Kommentar zur Keynote: Der schmale Grat zwischen enttäuschten Kunden und euphorisierten Entwicklern

Die gestrige Keynote der WWDC bot wieder allerhand Anlass für neuen Gesprächsstoff. Auch wir wollen unsere Gedanken dazu nicht zurückhalten.

Nachdem gestern Abend die große, mehr als zweistündige Show vorüber war, Tim Cook überschwänglich und mit Stolz in der Stimme seinen zahlreich im Saal verstreuten Mitarbeitern gedankt hatte, wusste der gemeine Apple-Nutzer nicht so recht, was nun mit diesen beiden großen Vorstellungen von OS X Yosemite und iOS 8 anzufangen war. Keine neue Hardware? Wo war die iWatch, das iPhone 6?

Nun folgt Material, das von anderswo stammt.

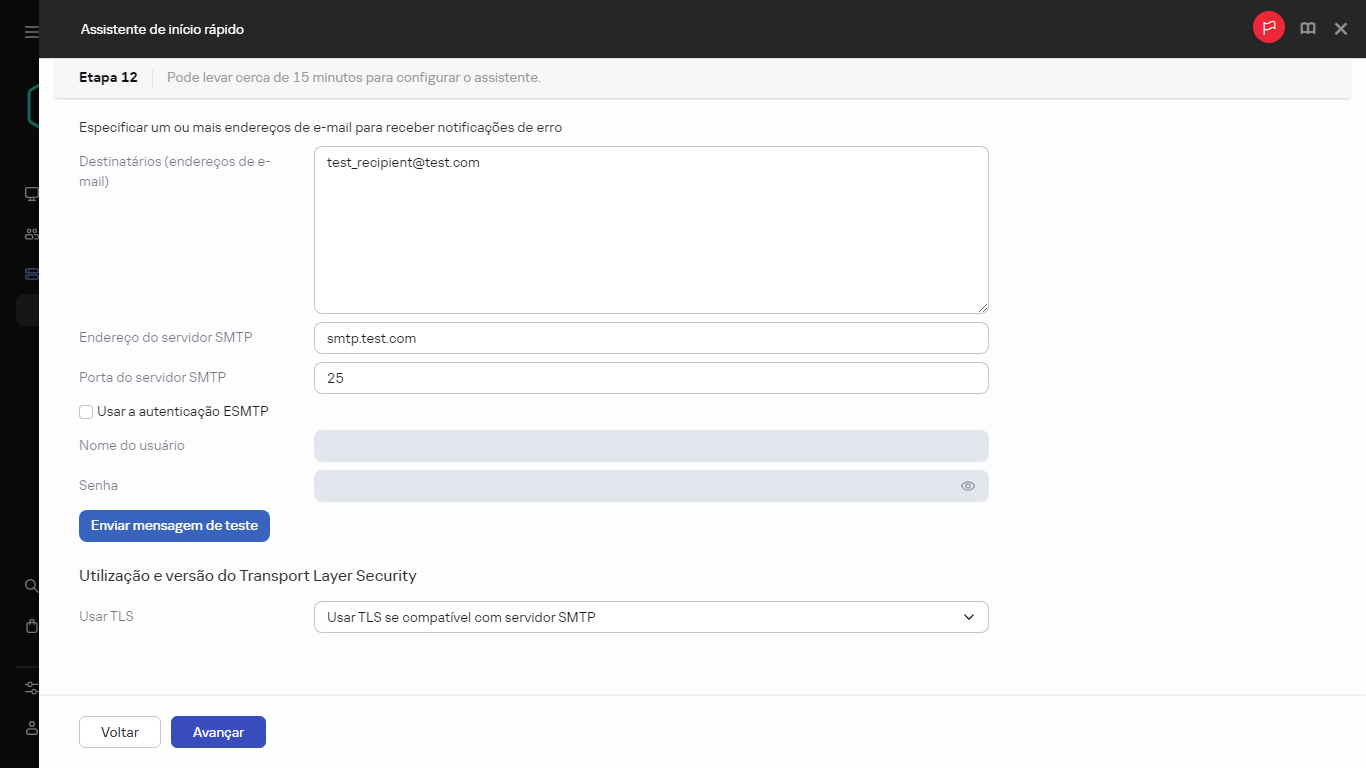1366x768 pixels.
Task: Click the users icon in sidebar
Action: [x=31, y=234]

Wir jedenfalls waren direkt gespannt auf die Reaktionen unserer Community und bemerkten im darauffolgenden Pilot-Projekt des Appgefahren-LiveTalks ein reges Interesse an den neuen Funktionen, insbesondere natürlich an Features von iOS 8. Enttäuschung, Frust oder Empörung über die ausschließlich softwarelastige Präsentation konnten wir auf Anhieb nicht ausmachen. Am heutigen Tag, nachdem man auch den größten Kritikern einen nächtlichen Schlaf gegönnt hatte, gibt es im Netz aber bereits ein summendes Konsortium von gefrusteten, ja fast schon beleidigt wirkenden Fanboys und Kunden, die über die fehlende Innovationskraft des kalifornischen Apfel-Konzerns herziehen.